Please repeat the following data word for word, leaving out the pictures.
#####
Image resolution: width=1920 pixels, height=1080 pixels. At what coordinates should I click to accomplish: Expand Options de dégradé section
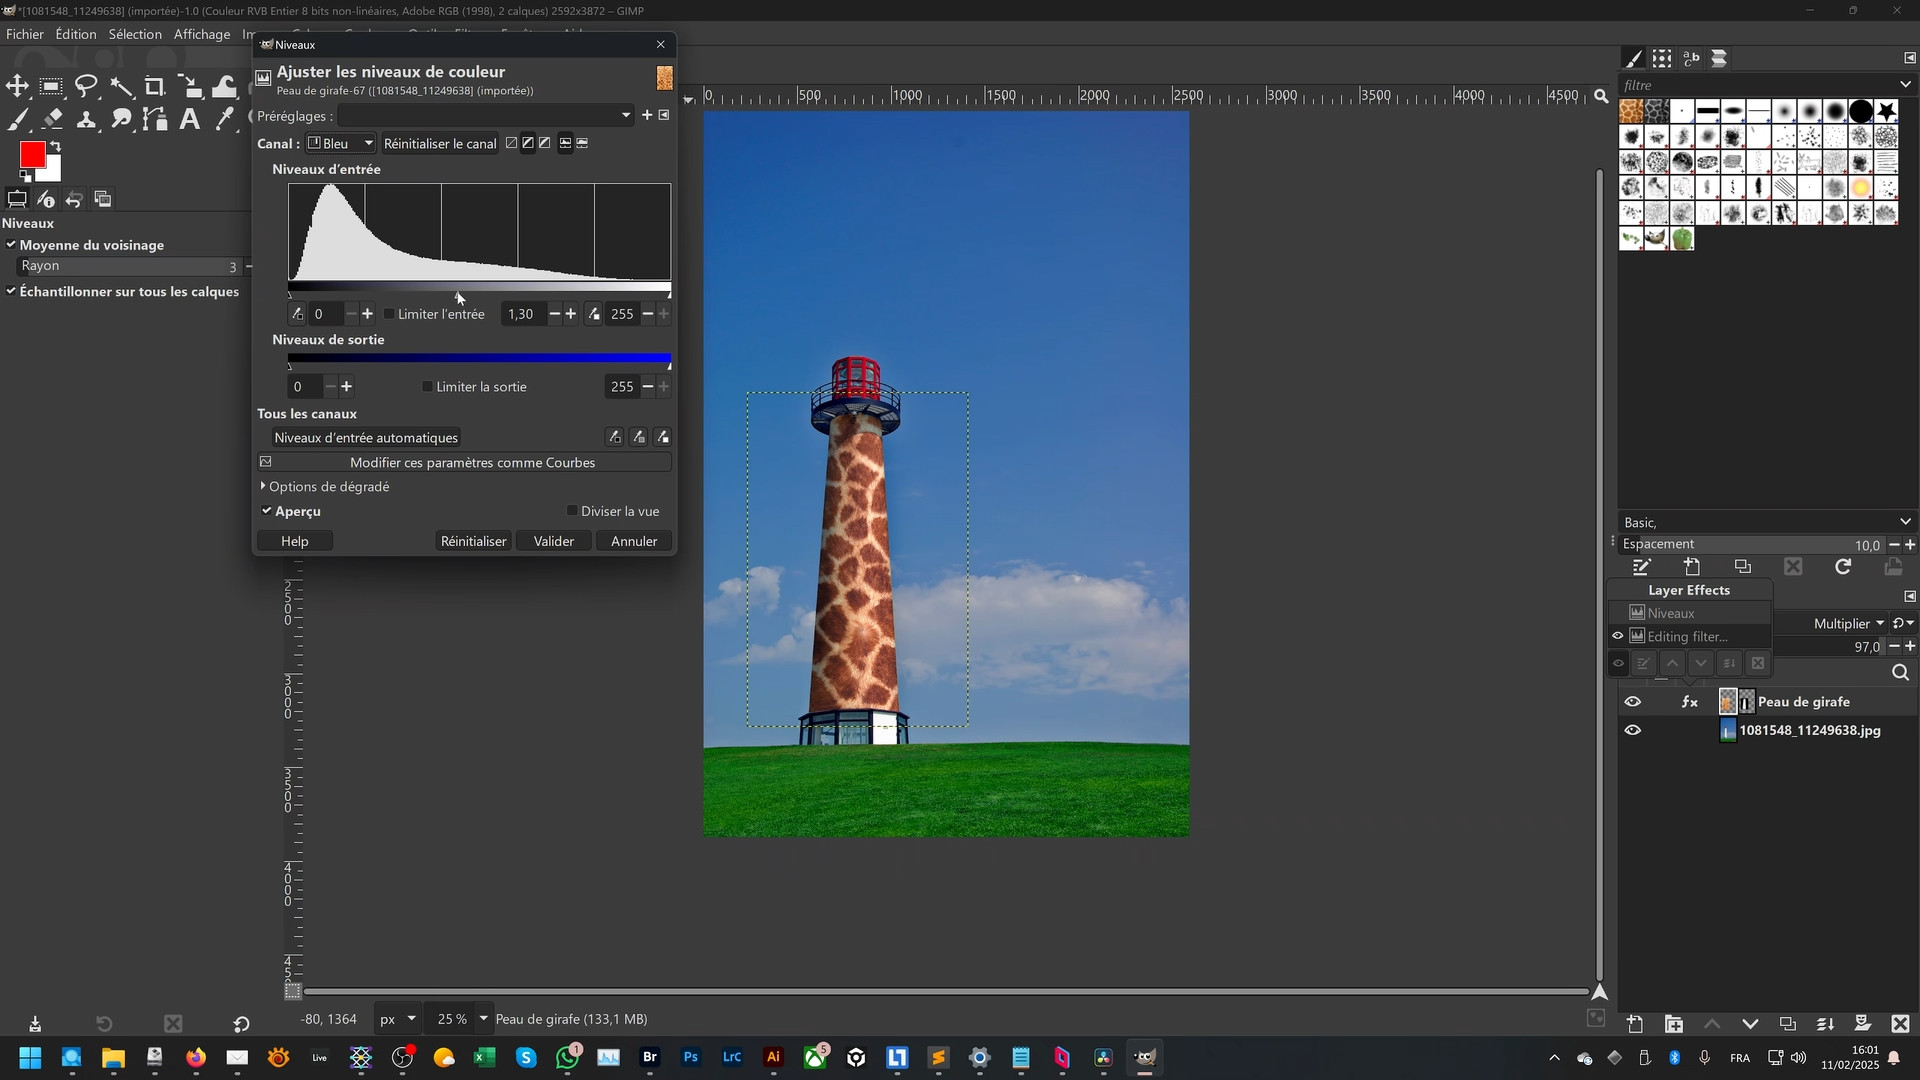point(263,486)
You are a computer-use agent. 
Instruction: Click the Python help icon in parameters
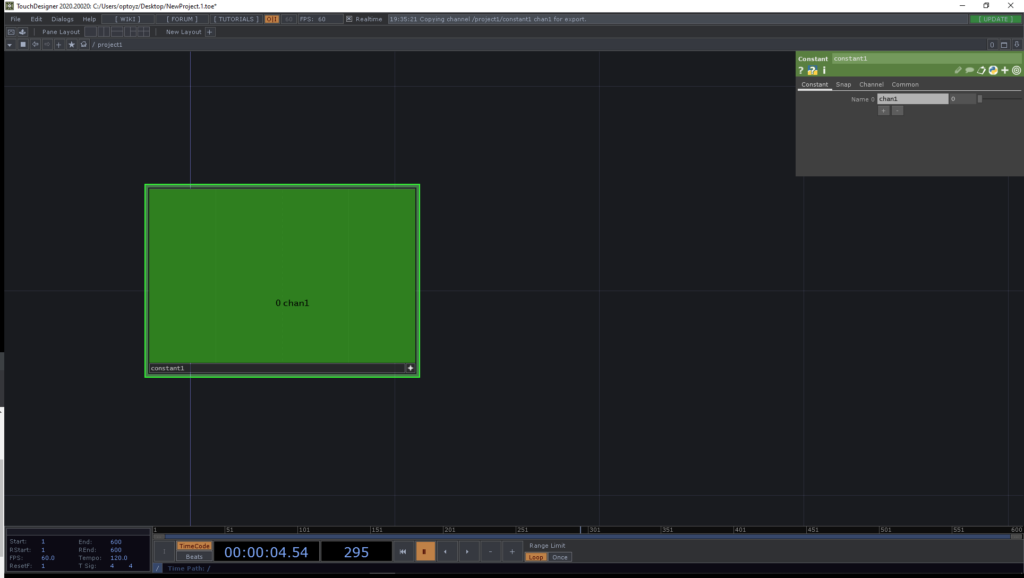[x=813, y=71]
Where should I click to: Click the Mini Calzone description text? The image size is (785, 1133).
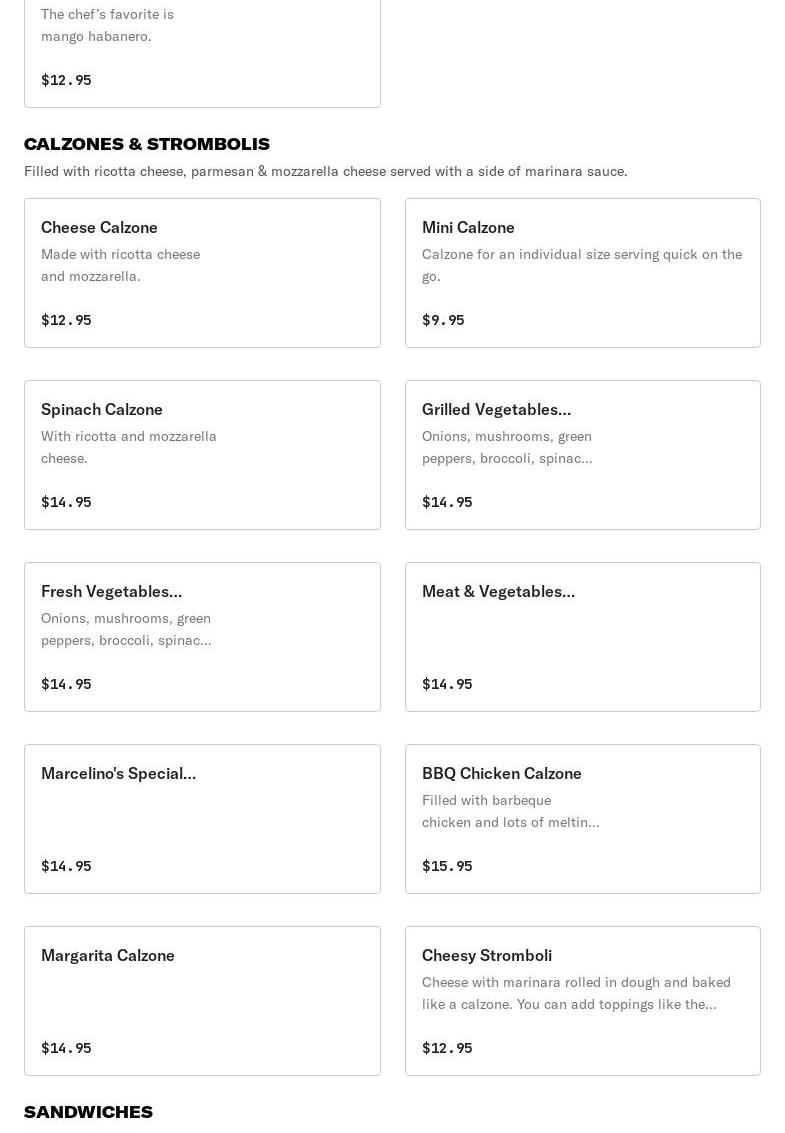click(581, 265)
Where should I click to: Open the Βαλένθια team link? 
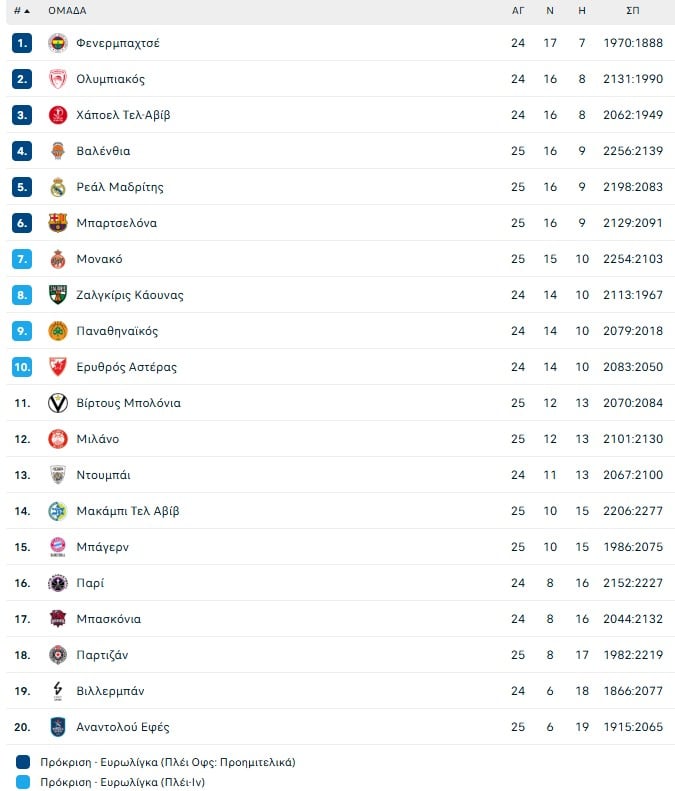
#####
- _Exercise output_
Image resolution: width=1920 pixels, height=1080 pixels. At what coordinates should I click to accomplish: Expand Options de dégradé section
point(263,486)
You are a computer-use agent. 
Instruction: Click the Python help icon in parameters
[x=813, y=71]
Where should I click to: Click the Mini Calzone description text? The image size is (785, 1133).
click(581, 265)
Where should I click to: Open the Βαλένθια team link? 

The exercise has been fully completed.